Tasks to complete:
a – In the excerpt on investing in China, condense the paragraph beginning "The second is an equity joint venture" into a short bulleted list that keeps its main facts.
b – According to the excerpt on investing in China, how many days does the Ministry have to approve or disapprove an application?
c – Update the excerpt on investing in China from "This is done" through "and capital account items.", replacing "general manager" with "chief executive".

Of course, there are risks to foreign investments, and if you’re thinking of investing in China, it is critical to make a thorough investigation of the country, how it operates, and what you can expect. Below is some preliminary information on five key aspects involved in investing in China.
There are several forms of business vehicles to choose from when investing in China.
The first is the wholly foreign-owned enterprise. This is a limited liability company that is, of course, wholly owned by one or more foreign investors.
The second is an equity joint venture. This is also a limited liability company but it includes at least one foreign investor and at least one Chinese investor. As a foreign investor, you and any other foreign investors will have to contribute at least a quarter of the registered capital. The chairman of the board of directors can be a representative of the foreign investors or the Chinese investors, and all investors share the profits according to the amount of capital they have contributed.
If you prefer to share profits according to other terms than capital contributions, you can consider a third option, the co-operative joint venture. You can form a co-operative joint venture as a separate legal entity, but you do not have to; they can also be formed on a contractual basis. If you do choose to form one of these vehicles as a separate legal entity, the amount of registered capital contributed by foreign investors must total at least 25 percent.
Lastly, if you have a company and only want to conduct certain activities related to promotion and marketing in China, you can set up a representative office. In this case, you cannot engage in any business activities, such as making sales, signing contracts, or collecting money.
There are several steps to setting up a foreign investment enterprise:
You will need to supply articles of association, a joint venture agreement, if applicable, and a feasibility study report. The Ministry has 90 days to approve or disapprove your application.
This is done with the State Administration of Industry and Commerce once the Ministry of Commerce has given approval. You must apply within 30 days of approval by the Ministry.
The Ministry of Commerce will set the minimum amount based on the scale and nature of the business. Capital can take the form of cash, fixed assets, intellectual properties or land use rights.
The board will make major decisions, including appointing a general manager, and undertake strategic planning. Management operates the business. The positions of board chairman and general manager can be filled by foreign or Chinese representatives.
Foreign currency control is done through the State Administration of Foreign Exchange. Every foreign investment enterprise must register this organization and can open separate bank accounts for current and capital account items.
In most cases, foreign investment enterprises must get approval from the State Administration of Foreign Exchange before conducting foreign exchange transactions on capital account items.
Your enterprise will be subject to China’s Corporate Income Tax law. Resident enterprises—those established under China’s laws or those established under another country’s laws but with overall management and control in China—are subject to corporate income tax on worldwide income. Non-resident enterprises, established under the laws of another country and managed and controlled from another country, must pay corporate income tax on income sourced in or connected with China.

Recorded data:
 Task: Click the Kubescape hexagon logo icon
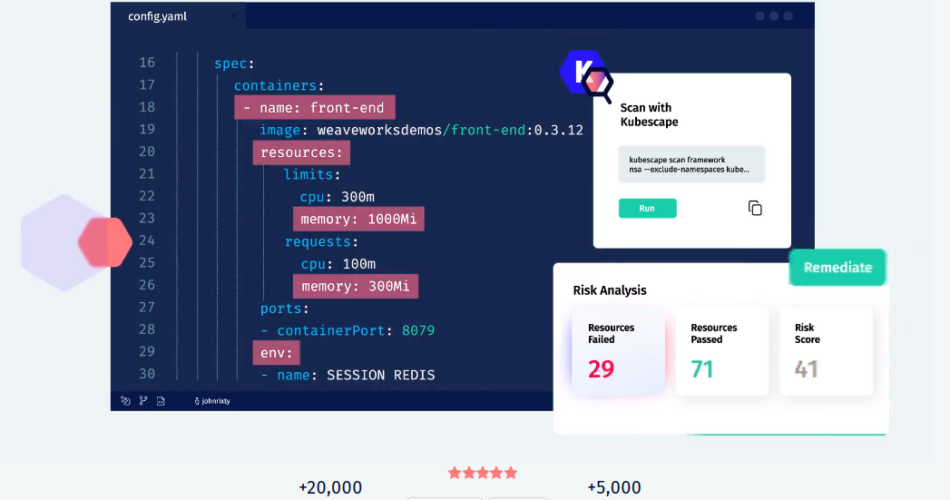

Solutions for each task:
a –
- An equity joint venture is a limited liability company with at least one foreign investor and at least one Chinese investor.
- Foreign investors together must contribute at least a quarter of the registered capital.
- The board chairman can represent either the foreign or the Chinese investors.
- Profits are shared according to each investor's capital contribution.

b – 90 days.

c –
This is done with the State Administration of Industry and Commerce once the Ministry of Commerce has given approval. You must apply within 30 days of approval by the Ministry.
The Ministry of Commerce will set the minimum amount based on the scale and nature of the business. Capital can take the form of cash, fixed assets, intellectual properties or land use rights.
The board will make major decisions, including appointing a chief executive, and undertake strategic planning. Management operates the business. The positions of board chairman and chief executive can be filled by foreign or Chinese representatives.
Foreign currency control is done through the State Administration of Foreign Exchange. Every foreign investment enterprise must register this organization and can open separate bank accounts for current and capital account items.